* [Exercise] All entries below are to be reproduced exactly.

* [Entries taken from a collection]

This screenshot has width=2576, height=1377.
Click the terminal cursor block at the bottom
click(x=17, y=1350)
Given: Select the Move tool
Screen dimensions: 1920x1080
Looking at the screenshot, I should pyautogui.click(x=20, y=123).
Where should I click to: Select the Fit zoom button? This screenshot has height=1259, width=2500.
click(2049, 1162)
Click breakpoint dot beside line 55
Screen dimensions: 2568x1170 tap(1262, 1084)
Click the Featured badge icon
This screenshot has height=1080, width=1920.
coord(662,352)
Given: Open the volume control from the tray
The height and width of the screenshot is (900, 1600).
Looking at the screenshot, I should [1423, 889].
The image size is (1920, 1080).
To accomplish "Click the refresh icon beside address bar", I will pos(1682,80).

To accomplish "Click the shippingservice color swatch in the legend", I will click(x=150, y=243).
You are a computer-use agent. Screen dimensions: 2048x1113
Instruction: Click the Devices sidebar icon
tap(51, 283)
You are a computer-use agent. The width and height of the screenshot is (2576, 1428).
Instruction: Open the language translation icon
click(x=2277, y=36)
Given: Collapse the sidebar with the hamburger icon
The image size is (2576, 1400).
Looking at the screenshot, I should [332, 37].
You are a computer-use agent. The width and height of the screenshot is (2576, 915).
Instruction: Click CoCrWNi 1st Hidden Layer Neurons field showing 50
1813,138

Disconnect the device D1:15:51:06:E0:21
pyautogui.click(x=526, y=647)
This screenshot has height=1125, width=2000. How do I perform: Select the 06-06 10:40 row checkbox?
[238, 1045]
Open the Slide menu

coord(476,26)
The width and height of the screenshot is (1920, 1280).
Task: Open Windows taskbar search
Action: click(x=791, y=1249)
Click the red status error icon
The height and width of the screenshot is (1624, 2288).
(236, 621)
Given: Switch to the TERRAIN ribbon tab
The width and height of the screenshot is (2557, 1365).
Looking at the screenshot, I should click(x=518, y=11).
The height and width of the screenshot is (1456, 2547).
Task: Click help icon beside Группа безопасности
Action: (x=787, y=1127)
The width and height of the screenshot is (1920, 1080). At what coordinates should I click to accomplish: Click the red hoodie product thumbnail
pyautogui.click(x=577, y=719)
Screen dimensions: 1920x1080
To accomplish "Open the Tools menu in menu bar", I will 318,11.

* [Exercise response]
This screenshot has width=2576, height=1377.
Click the terminal cursor block at the bottom
click(x=17, y=1350)
Given: Select the Move tool
Screen dimensions: 1920x1080
Looking at the screenshot, I should pyautogui.click(x=20, y=123).
Where should I click to: Select the Fit zoom button? This screenshot has height=1259, width=2500.
click(2049, 1162)
Click breakpoint dot beside line 55
Screen dimensions: 2568x1170 tap(1262, 1084)
Click the Featured badge icon
This screenshot has height=1080, width=1920.
coord(662,352)
Given: Open the volume control from the tray
The height and width of the screenshot is (900, 1600).
Looking at the screenshot, I should [1423, 889].
The image size is (1920, 1080).
To accomplish "Click the refresh icon beside address bar", I will pos(1682,80).

To accomplish "Click the shippingservice color swatch in the legend", I will click(x=150, y=243).
You are a computer-use agent. Screen dimensions: 2048x1113
Instruction: Click the Devices sidebar icon
tap(51, 283)
You are a computer-use agent. The width and height of the screenshot is (2576, 1428).
Instruction: Open the language translation icon
click(x=2277, y=36)
Given: Collapse the sidebar with the hamburger icon
The image size is (2576, 1400).
Looking at the screenshot, I should [332, 37].
You are a computer-use agent. The width and height of the screenshot is (2576, 915).
Instruction: Click CoCrWNi 1st Hidden Layer Neurons field showing 50
1813,138

Disconnect the device D1:15:51:06:E0:21
pyautogui.click(x=526, y=647)
This screenshot has height=1125, width=2000. How do I perform: Select the 06-06 10:40 row checkbox?
[238, 1045]
Open the Slide menu

coord(476,26)
The width and height of the screenshot is (1920, 1280).
Task: Open Windows taskbar search
Action: click(x=791, y=1249)
Click the red status error icon
The height and width of the screenshot is (1624, 2288).
(236, 621)
Given: Switch to the TERRAIN ribbon tab
The width and height of the screenshot is (2557, 1365).
Looking at the screenshot, I should click(x=518, y=11).
The height and width of the screenshot is (1456, 2547).
Task: Click help icon beside Группа безопасности
Action: (x=787, y=1127)
The width and height of the screenshot is (1920, 1080). At what coordinates should I click to accomplish: Click the red hoodie product thumbnail
pyautogui.click(x=577, y=719)
Screen dimensions: 1920x1080
To accomplish "Open the Tools menu in menu bar", I will 318,11.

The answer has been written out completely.